======== Task material ========
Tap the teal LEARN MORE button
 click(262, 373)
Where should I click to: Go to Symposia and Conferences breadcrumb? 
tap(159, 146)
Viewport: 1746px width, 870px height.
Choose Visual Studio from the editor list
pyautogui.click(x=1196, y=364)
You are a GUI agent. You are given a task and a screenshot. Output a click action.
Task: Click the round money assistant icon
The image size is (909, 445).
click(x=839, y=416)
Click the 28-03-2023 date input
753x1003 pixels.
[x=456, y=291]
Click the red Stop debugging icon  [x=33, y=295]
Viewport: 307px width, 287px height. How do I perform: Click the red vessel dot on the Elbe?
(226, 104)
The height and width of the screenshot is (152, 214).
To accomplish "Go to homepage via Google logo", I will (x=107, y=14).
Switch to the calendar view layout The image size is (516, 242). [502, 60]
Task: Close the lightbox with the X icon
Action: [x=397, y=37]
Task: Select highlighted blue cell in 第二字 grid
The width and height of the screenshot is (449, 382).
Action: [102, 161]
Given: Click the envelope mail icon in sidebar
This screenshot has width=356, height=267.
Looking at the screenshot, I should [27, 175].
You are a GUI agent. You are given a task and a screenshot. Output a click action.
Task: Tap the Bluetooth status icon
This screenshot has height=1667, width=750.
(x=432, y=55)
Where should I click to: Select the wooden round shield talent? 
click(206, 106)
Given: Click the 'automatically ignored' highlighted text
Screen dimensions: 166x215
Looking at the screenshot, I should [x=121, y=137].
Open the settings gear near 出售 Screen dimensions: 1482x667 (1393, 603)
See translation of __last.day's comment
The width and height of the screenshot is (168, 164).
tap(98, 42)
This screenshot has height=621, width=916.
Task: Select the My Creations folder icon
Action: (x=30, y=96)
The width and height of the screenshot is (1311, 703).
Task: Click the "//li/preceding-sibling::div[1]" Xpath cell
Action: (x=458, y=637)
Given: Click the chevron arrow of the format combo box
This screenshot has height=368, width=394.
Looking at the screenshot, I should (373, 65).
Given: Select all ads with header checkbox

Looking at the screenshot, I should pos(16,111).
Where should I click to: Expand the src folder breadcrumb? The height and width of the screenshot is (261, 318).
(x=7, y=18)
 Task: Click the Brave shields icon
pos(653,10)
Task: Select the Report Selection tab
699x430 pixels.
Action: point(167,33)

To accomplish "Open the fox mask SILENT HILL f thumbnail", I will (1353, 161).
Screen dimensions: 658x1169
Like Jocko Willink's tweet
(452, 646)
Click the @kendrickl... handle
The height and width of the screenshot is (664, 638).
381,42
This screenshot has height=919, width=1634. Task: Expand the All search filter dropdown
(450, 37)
========
Could you repeat all of the material above exactly?

Tap the teal LEARN MORE button
 click(262, 373)
Where should I click to: Go to Symposia and Conferences breadcrumb? 
tap(159, 146)
Viewport: 1746px width, 870px height.
Choose Visual Studio from the editor list
pyautogui.click(x=1196, y=364)
You are a GUI agent. You are given a task and a screenshot. Output a click action.
Task: Click the round money assistant icon
The image size is (909, 445).
click(x=839, y=416)
Click the 28-03-2023 date input
753x1003 pixels.
[x=456, y=291]
Click the red Stop debugging icon  [x=33, y=295]
Viewport: 307px width, 287px height. How do I perform: Click the red vessel dot on the Elbe?
(226, 104)
The height and width of the screenshot is (152, 214).
To accomplish "Go to homepage via Google logo", I will (x=107, y=14).
Switch to the calendar view layout The image size is (516, 242). [502, 60]
Task: Close the lightbox with the X icon
Action: [x=397, y=37]
Task: Select highlighted blue cell in 第二字 grid
The width and height of the screenshot is (449, 382).
Action: [102, 161]
Given: Click the envelope mail icon in sidebar
This screenshot has width=356, height=267.
Looking at the screenshot, I should [27, 175].
You are a GUI agent. You are given a task and a screenshot. Output a click action.
Task: Tap the Bluetooth status icon
This screenshot has height=1667, width=750.
(x=432, y=55)
Where should I click to: Select the wooden round shield talent? 
click(206, 106)
Given: Click the 'automatically ignored' highlighted text
Screen dimensions: 166x215
Looking at the screenshot, I should [x=121, y=137].
Open the settings gear near 出售 Screen dimensions: 1482x667 (1393, 603)
See translation of __last.day's comment
The width and height of the screenshot is (168, 164).
tap(98, 42)
This screenshot has height=621, width=916.
Task: Select the My Creations folder icon
Action: (x=30, y=96)
The width and height of the screenshot is (1311, 703).
Task: Click the "//li/preceding-sibling::div[1]" Xpath cell
Action: (x=458, y=637)
Given: Click the chevron arrow of the format combo box
This screenshot has height=368, width=394.
Looking at the screenshot, I should (373, 65).
Given: Select all ads with header checkbox

Looking at the screenshot, I should pos(16,111).
Where should I click to: Expand the src folder breadcrumb? The height and width of the screenshot is (261, 318).
(x=7, y=18)
 Task: Click the Brave shields icon
pos(653,10)
Task: Select the Report Selection tab
699x430 pixels.
Action: point(167,33)

To accomplish "Open the fox mask SILENT HILL f thumbnail", I will (1353, 161).
Screen dimensions: 658x1169
Like Jocko Willink's tweet
(452, 646)
Click the @kendrickl... handle
The height and width of the screenshot is (664, 638).
381,42
This screenshot has height=919, width=1634. Task: Expand the All search filter dropdown
(450, 37)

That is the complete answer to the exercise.